I looked at Barry for confirmation and he smiled and nodded. “Yeah, we went to a sports bar and got some burgers. Some football game, huh, Mason?”

Hmm. I suddenly felt very left out.

“Molly, if you’re not going to answer your phone or call anybody back, you can’t expect us to sit here and starve waiting for you,” Barry said.

“I was working,” I protested.

“I know,” Barry said. “And now I get how you feel when I make plans and then don’t show up because I have to follow some lead.” He turned to Mason and made some comment about some great football play, but there was something in his manner that implied that Mason could now leave. Mason played Mr. Dense and walked through the kitchen toward the living room.

I retrieved my ice cream, which was quickly turning into mush. Barry followed both of us.

“I have the dog sweater in the car,” Mason said, gesturing toward outside. “I got to something that said decrease and I didn’t know what to do.”

I really wondered about that. It meant he was working on it on his own, and from what I’d seen, he only worked on Spike’s future coat when I was around.

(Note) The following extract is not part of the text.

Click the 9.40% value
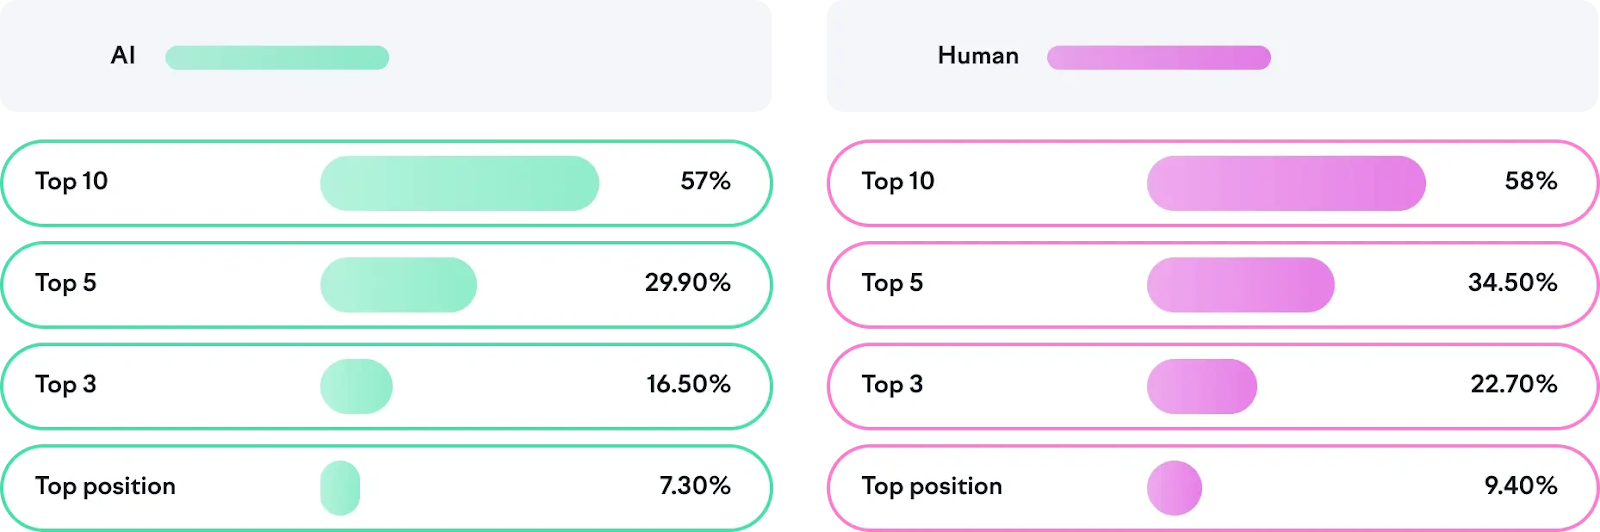 (1520, 486)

“Molly’s had a long day. I don’t think she’s up for crochet lessons,” Barry said, putting his arm around my shoulder.

I heard the front door open. “Is this door ever going to get fixed?” Samuel said. He looked at the three of us in the living room. “What’s going on?” Ryder, the kid from down the street, came in behind him and waved a greeting with his video camera. At the same time Barry’s cell went off. It was his son, Jeffrey. He was done with rehearsal and going to get dropped off. When he heard where Barry was, he said he’d get dropped off at my house.

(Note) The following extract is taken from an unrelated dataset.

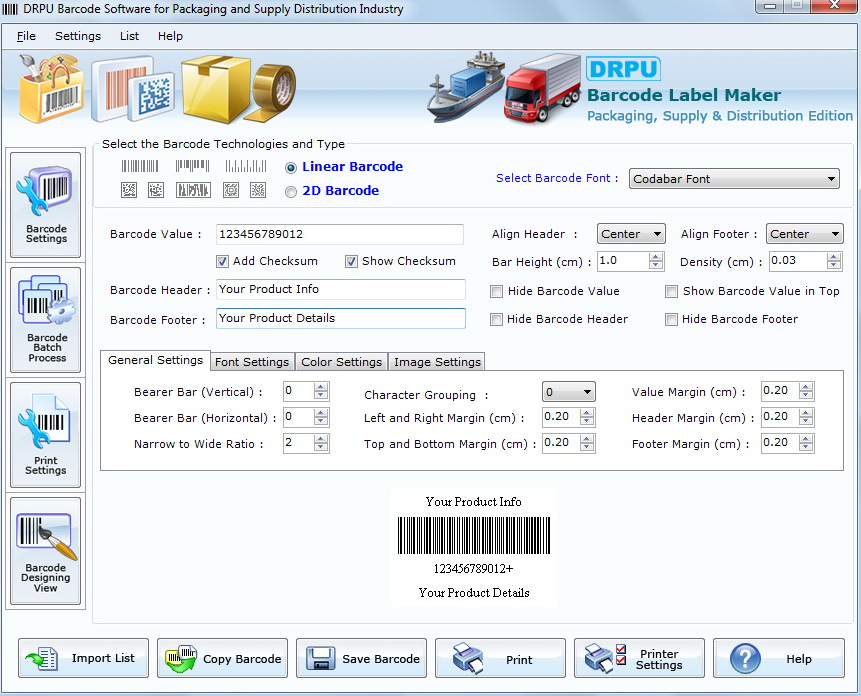Open the Align Header dropdown
This screenshot has width=861, height=696.
click(631, 234)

Mason looked at the bowl in my hand. “Was that your dinner?”

I nodded and he chuckled. “And we ruined it for you, huh?”

“It doesn’t matter,” I said, going back to the kitchen. “Look guys, I have baking to do for work.”

“Baking!” they all said together. So much for peace. Ryder had never seen anyone actually make something with yeast. Apparently, the best his mother did was a cake mix. He videoed the whole rising process and was going to do some time-lapse trick. He couldn’t capture the smell though. The yeasty smell mixed with the spicy scent of the cardamom spread throughout the house as the dough rose.

The front doorbell rang and then I heard a key in the lock. The door opened and shut, and a moment later, my older son, Peter, came in the kitchen. “What’s with the front door and do you know that a channel three news crew is out front?” he said. He looked at the flour-covered counter and Ryder videoing me shaping the rolls. It was hard to tell if Peter was coming from some event or just a long workday. Not a hair out of place or a wrinkle in his dress shirt. He certainly didn’t get that perfection from my side. I hadn’t realized at first that he wasn’t alone. A slender woman in a dark suit and heels so tall my feet hurt in sympathy was with him.

Explaining the door was easy, but not the news crew. Peter and his companion followed me into the den, where Barry and Mason were watching ESPN. I flipped to channel three and had the eerie encounter of seeing my street on the screen. Kimberly Wang Diaz was doing a remote. It turned out there was nothing happening next door, it was just the news style now to have field reporters do their stories in the area where something had happened. The story was an update on Bradley and his apparent suicide and the investigation into his business.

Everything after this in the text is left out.